Most American workers are "at-will" -- meaning they can quit whenever they wish or be fired without warning.
Digital Vision/Photodisc/Thinkstock

The majority of American workers are “at-will” employees, meaning that their employers can fire them at any time without offering a reason, so long as the firing is not discriminatory or illegal. At-will employees can also quit at any time -- though offering two weeks' notice is considered standard decorum -- because they are not legally bound to work for their employer. If you have a contract, such as a union contract, then you are likely not an at-will employee and can only be terminated in circumstances that fall under the terms of the contract. Federal employees are not considered at-will but do have some protections from termination if it violates the U.S. Constitution or their state’s constitution.

Whether you’re an at-will employee or a union employee, certain aspects of getting fired are the same, and there are some guidelines that you should follow. Most importantly, be careful what you do and say. Getting fired can be a very distressing time. Don’t use it as an excuse to tell off those coworkers who have annoyed you or to launch into a rant against the company. Although it may not seem like it, you may end up working with some of these people again one day or encountering them in a professional setting. Depending on the circumstances of your firing, you may also want to ask some of your coworkers or a former supervisor for a reference, a request that will be much more complicated if you make a tumultuous exit.

If you are fired, be careful about signing any documents, such as a release of claims that gives up your right to sue. Read them carefully, and feel free to consult outside sources or a lawyer. Most importantly, do not succumb to pressure.

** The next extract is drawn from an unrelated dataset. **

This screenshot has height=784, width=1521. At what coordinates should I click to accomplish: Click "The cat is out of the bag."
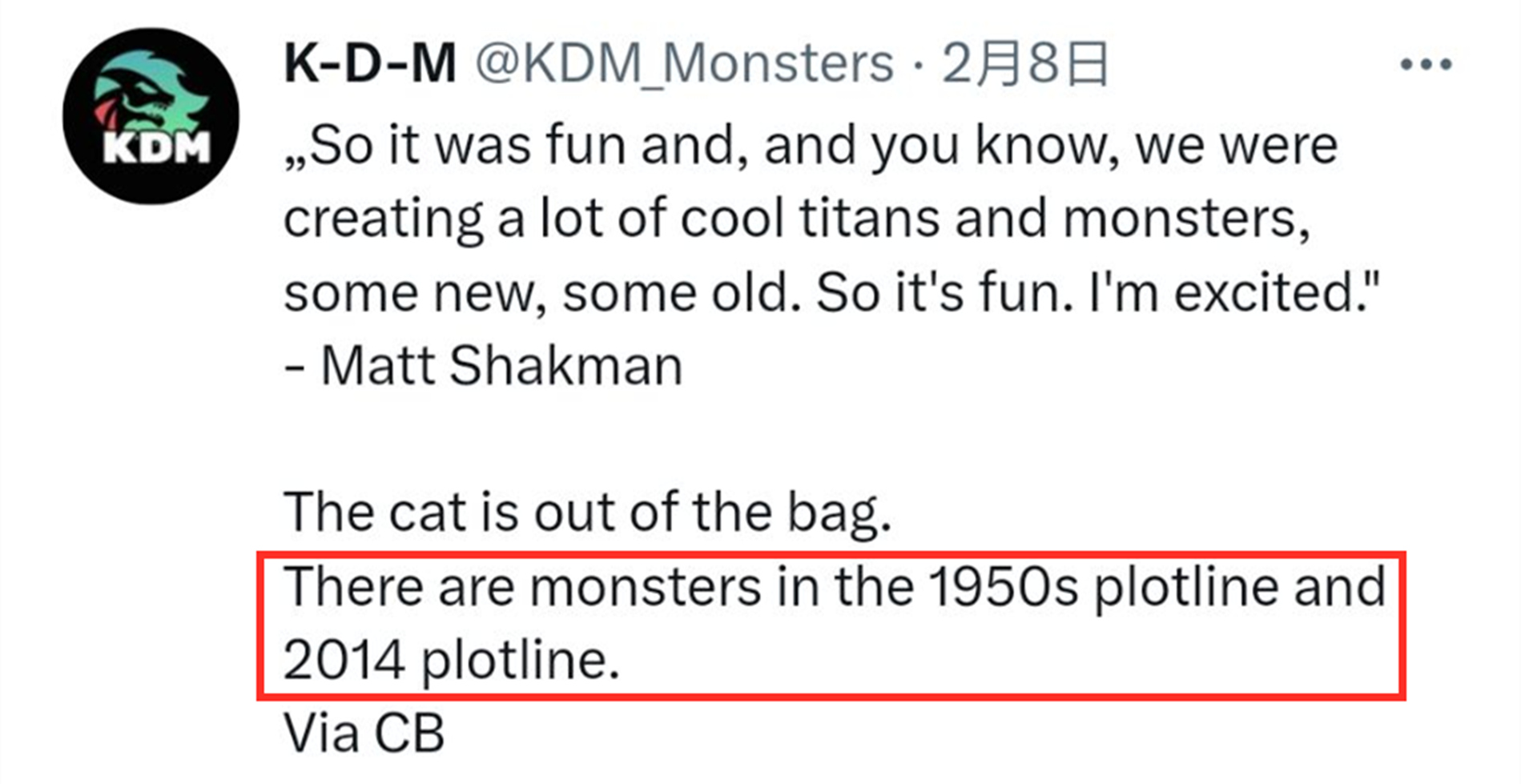tap(587, 512)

You should also take this opportunity to look at any documents that you signed when you were hired that may affect future employment opportunities. These documents can include restrictive covenants, non-compete agreements or confidentiality agreements. If, for example, the non-compete agreement you signed bars you from working for a competitor for six months after leaving the company, read over the agreement carefully to see if there are any changes in its provisions if you are fired.

You may also receive a summary of your retirement plan and its status. These documents can be useful if you plan to roll your retirement account into a new plan with a future employer.

Whether your firing is dramatic and bitter or quiet and amicable, keep a record of events related to your job loss. You might need this information for collecting unemployment, filing a grievance or a lawsuit, or in settling a dispute about your severance package. Maintain a chronology of events so that you do not have to rely on your memory to support your version of events.

You should receive your final paycheck within 30 days of your final work day, though state laws on this vary [source: Nolo]. Your company may be bound to a different timeframe depending on whether you were fired or you resigned. If your employer does not give you your final pay within the legally required timeframe, contact a lawyer, your union or a government agency such as the Wage-Hour Division, part of the Department of Labor.